3. In view of the high degree of internal instability in the countries of the Near and Middle East, which is intensified by the short-sighted and sometimes adventurous regional policy of NATO member states, a local (limited in scope) potential threat to Europe from this direction is possible, but it is terrorist, not rocket character. If the radical Islamists are able to seize and use short-range missile systems, then the deployment of an American SM-3 anti-missile base in Romania is sufficient to contain them. The creation of a similar base in Poland and a significant increase in the speed of movement of anti-missiles, and even more so giving them a strategic status, that is, the possibility of intercepting ICBM warheads, will indicate the desire of the American side to change the existing balance of forces in the field of strategic offensive weapons. Against the background of the deepening Ukrainian crisis, this will contribute to the further deterioration of Russian-American relations and push Moscow to take adequate military-technical measures.

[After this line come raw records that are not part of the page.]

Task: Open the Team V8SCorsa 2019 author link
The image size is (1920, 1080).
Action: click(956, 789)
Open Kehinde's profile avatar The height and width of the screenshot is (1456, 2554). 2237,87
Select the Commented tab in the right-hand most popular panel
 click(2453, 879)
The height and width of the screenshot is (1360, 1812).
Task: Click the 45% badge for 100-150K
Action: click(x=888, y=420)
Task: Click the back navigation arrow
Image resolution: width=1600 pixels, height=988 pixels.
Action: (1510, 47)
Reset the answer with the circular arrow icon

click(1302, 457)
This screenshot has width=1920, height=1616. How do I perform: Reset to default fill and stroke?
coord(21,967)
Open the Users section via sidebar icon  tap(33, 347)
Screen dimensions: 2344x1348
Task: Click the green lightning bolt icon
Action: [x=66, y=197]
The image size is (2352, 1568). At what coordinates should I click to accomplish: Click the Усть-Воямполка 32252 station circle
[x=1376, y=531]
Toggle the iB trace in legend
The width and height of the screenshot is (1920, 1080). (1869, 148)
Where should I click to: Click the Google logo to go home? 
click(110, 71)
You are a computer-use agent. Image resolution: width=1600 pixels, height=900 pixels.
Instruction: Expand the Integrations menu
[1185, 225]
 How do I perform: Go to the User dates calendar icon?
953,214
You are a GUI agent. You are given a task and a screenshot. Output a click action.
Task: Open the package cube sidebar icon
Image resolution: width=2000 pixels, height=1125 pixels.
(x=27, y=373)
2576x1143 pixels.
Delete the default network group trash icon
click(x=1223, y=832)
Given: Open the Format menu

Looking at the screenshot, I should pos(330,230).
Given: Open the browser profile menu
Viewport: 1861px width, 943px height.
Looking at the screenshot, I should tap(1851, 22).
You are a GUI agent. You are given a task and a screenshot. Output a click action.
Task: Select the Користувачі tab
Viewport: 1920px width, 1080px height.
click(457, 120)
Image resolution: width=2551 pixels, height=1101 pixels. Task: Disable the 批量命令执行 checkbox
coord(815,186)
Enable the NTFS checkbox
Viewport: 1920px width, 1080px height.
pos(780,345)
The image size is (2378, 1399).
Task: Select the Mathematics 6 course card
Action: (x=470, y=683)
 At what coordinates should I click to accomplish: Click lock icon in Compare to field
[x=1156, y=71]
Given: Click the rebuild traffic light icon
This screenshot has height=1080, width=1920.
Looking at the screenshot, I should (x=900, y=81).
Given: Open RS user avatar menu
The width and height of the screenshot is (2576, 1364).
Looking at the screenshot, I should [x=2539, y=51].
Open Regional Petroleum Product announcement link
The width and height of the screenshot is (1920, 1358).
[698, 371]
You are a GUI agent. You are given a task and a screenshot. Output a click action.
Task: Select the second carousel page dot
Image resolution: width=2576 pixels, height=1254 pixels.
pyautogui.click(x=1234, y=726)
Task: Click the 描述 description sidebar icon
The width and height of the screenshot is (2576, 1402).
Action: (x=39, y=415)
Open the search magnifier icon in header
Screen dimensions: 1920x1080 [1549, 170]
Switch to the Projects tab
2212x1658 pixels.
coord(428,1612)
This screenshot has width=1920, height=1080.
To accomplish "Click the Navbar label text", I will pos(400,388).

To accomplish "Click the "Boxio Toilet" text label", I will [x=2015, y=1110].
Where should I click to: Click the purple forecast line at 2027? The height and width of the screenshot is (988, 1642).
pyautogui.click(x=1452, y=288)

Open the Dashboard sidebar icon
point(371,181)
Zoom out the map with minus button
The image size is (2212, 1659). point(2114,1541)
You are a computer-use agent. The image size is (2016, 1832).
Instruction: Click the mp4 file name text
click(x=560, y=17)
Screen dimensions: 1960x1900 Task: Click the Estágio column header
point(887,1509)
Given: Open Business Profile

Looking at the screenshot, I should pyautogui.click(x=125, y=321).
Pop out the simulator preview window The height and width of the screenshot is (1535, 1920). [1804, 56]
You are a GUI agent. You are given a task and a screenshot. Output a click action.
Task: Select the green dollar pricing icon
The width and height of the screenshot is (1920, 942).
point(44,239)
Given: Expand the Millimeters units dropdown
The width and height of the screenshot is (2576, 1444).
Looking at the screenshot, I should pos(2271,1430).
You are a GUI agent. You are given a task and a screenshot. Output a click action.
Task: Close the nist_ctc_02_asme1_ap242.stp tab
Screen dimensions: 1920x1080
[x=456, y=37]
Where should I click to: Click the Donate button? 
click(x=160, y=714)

4. The process of proliferation in the world of missile technologies continues, which poses a serious threat to such unstable regions as the Near and Middle East, Northeast Asia. The deployment of American missile defense systems there only provokes other states to create more modern ballistic and cruise missiles and build up their own military potential. The flaw in this approach, which presupposes the priority of national interests over global ones, is becoming more and more obvious. Ultimately, this will boomerang the United States of America itself, whose military superiority over other states has a limited time frame.

5. An extremely high threat of uncontrolled proliferation of missile technologies now comes from Ukraine due to both the possibility of seizure of missile systems by radical nationalists for the purpose of political blackmail of the leadership of Russia and neighboring European states, and illegal export of missile technologies by Ukrainian organizations contrary to the current international legislation. It is quite possible to prevent such a development of events, but for this in Europe it is necessary to think more about its own, and not American national interests. Not to look for a reason to impose new political, financial and economic sanctions against Moscow, but to really create a unified system of European security with the aim, inter alia, of preventing any attempts at missile proliferation.